WHAT THE TASK REQUIRES:
Repeat the lines below word for word, starting at the line that contains "Task: Click the up" and ending at the line that contains "[x=361, y=165]", with both of those lines included.

┌─ RAW DATA

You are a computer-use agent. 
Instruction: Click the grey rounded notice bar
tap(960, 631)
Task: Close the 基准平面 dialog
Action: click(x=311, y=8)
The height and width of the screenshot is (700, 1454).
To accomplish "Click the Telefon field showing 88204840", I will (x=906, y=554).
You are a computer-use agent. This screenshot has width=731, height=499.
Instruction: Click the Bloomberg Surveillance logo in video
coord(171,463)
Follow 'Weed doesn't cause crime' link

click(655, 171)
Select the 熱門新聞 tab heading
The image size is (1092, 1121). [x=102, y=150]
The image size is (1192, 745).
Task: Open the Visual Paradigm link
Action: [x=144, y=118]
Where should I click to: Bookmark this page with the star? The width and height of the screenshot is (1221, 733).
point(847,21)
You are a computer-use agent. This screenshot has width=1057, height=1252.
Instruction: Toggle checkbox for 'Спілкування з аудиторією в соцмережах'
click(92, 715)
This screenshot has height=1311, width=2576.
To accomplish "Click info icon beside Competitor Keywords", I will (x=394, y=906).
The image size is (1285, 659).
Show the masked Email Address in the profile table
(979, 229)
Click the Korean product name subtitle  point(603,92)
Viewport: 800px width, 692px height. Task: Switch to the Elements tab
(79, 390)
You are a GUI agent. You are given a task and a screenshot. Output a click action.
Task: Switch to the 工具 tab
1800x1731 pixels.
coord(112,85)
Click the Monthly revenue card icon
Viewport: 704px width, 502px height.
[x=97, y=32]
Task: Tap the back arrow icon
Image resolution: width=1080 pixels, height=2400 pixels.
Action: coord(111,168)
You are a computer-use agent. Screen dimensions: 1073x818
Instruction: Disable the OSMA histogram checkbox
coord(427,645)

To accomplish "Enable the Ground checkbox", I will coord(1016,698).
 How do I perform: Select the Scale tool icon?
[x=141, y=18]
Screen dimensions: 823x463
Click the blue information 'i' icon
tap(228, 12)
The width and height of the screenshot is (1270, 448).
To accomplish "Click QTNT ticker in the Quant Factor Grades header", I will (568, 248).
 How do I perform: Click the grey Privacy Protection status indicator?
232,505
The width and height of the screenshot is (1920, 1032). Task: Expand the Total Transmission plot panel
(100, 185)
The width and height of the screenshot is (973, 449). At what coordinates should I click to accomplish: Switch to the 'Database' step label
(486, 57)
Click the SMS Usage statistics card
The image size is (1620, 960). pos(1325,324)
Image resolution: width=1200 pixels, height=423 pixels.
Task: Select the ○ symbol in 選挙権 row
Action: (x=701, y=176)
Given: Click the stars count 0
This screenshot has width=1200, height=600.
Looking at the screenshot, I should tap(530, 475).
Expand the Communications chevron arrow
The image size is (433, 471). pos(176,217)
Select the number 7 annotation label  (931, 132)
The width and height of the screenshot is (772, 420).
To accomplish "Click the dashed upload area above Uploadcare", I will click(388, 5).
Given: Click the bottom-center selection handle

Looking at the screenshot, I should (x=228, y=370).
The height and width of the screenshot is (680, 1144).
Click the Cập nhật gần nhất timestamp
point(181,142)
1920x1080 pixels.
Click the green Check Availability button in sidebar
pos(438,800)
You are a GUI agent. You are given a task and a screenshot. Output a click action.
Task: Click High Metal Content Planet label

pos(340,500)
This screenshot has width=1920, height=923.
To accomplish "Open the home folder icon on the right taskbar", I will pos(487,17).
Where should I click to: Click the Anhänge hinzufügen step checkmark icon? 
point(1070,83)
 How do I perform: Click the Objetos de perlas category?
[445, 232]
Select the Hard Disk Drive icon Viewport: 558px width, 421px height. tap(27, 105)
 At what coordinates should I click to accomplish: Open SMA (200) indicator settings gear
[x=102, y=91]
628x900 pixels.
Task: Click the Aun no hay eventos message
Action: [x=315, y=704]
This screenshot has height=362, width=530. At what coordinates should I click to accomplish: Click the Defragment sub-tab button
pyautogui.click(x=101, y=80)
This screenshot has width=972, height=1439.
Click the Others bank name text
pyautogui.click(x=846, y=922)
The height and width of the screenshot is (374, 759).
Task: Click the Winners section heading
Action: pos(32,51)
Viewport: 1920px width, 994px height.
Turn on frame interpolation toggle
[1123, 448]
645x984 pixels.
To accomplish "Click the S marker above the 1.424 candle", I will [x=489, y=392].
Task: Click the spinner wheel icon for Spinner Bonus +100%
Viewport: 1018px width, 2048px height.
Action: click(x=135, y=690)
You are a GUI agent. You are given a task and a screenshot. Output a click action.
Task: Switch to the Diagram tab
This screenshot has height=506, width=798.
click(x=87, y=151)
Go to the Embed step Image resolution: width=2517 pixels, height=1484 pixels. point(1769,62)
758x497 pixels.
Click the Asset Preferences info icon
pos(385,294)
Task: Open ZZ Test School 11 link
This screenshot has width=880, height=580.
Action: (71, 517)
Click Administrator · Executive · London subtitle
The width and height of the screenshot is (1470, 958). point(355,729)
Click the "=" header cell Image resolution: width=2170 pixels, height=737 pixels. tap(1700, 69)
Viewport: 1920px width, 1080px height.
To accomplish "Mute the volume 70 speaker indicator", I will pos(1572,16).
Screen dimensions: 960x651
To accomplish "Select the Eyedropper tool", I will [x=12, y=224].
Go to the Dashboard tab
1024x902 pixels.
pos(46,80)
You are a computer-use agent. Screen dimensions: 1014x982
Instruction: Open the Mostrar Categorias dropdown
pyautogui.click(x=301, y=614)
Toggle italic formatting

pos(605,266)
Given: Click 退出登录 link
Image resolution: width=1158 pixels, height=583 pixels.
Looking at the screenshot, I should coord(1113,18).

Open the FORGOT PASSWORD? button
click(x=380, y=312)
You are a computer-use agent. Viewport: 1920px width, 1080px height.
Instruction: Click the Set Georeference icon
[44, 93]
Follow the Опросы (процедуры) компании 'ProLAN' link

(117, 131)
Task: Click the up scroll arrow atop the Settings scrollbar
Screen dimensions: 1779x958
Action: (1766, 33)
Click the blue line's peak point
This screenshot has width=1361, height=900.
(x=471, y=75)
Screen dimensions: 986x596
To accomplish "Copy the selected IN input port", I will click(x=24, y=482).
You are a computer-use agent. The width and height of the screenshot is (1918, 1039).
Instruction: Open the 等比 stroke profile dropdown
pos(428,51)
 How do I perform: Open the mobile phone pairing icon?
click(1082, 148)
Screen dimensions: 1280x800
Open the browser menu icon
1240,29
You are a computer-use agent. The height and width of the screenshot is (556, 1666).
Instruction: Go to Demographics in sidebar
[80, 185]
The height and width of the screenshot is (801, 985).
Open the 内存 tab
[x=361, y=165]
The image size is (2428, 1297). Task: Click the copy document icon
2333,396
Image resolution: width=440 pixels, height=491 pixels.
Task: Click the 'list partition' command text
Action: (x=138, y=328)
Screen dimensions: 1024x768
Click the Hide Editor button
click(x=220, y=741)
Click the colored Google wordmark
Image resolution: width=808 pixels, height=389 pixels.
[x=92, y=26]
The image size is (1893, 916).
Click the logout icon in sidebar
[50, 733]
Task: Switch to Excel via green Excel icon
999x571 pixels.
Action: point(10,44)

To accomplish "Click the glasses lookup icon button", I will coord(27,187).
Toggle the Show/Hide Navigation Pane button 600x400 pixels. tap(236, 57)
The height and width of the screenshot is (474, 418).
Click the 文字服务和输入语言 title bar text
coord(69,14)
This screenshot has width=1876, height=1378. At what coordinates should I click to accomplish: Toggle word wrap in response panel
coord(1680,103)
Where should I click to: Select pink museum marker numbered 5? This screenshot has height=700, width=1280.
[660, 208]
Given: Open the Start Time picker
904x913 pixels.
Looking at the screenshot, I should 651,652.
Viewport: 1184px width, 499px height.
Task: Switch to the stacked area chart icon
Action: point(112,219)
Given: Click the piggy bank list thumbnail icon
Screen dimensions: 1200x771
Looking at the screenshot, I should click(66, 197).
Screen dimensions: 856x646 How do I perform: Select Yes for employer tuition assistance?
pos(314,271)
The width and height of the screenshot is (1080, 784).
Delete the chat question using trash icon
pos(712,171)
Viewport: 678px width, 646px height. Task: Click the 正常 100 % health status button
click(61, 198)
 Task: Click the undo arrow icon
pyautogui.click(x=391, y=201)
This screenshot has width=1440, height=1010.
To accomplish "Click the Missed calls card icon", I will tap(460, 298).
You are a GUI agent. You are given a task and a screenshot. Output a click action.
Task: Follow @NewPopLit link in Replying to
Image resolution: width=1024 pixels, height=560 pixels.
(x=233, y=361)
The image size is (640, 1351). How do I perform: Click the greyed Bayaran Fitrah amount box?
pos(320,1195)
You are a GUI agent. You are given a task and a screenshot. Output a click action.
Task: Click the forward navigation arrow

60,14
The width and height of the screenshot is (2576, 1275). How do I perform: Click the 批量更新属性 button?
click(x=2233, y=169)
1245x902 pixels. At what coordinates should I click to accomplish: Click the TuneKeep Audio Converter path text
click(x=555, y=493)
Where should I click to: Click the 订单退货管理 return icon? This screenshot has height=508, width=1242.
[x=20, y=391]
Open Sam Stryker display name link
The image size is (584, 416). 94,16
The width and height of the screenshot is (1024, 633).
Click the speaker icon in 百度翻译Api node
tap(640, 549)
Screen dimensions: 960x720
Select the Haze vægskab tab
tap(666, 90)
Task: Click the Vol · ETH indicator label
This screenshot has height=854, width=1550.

└─

RESPONSE FOR THIS EXERCISE:
Task: Click the up scroll arrow atop the Settings scrollbar
Screen dimensions: 1779x958
Action: (1766, 33)
Click the blue line's peak point
This screenshot has width=1361, height=900.
(x=471, y=75)
Screen dimensions: 986x596
To accomplish "Copy the selected IN input port", I will click(x=24, y=482).
You are a computer-use agent. The width and height of the screenshot is (1918, 1039).
Instruction: Open the 等比 stroke profile dropdown
pos(428,51)
 How do I perform: Open the mobile phone pairing icon?
click(1082, 148)
Screen dimensions: 1280x800
Open the browser menu icon
1240,29
You are a computer-use agent. The height and width of the screenshot is (556, 1666).
Instruction: Go to Demographics in sidebar
[80, 185]
The height and width of the screenshot is (801, 985).
Open the 内存 tab
[x=361, y=165]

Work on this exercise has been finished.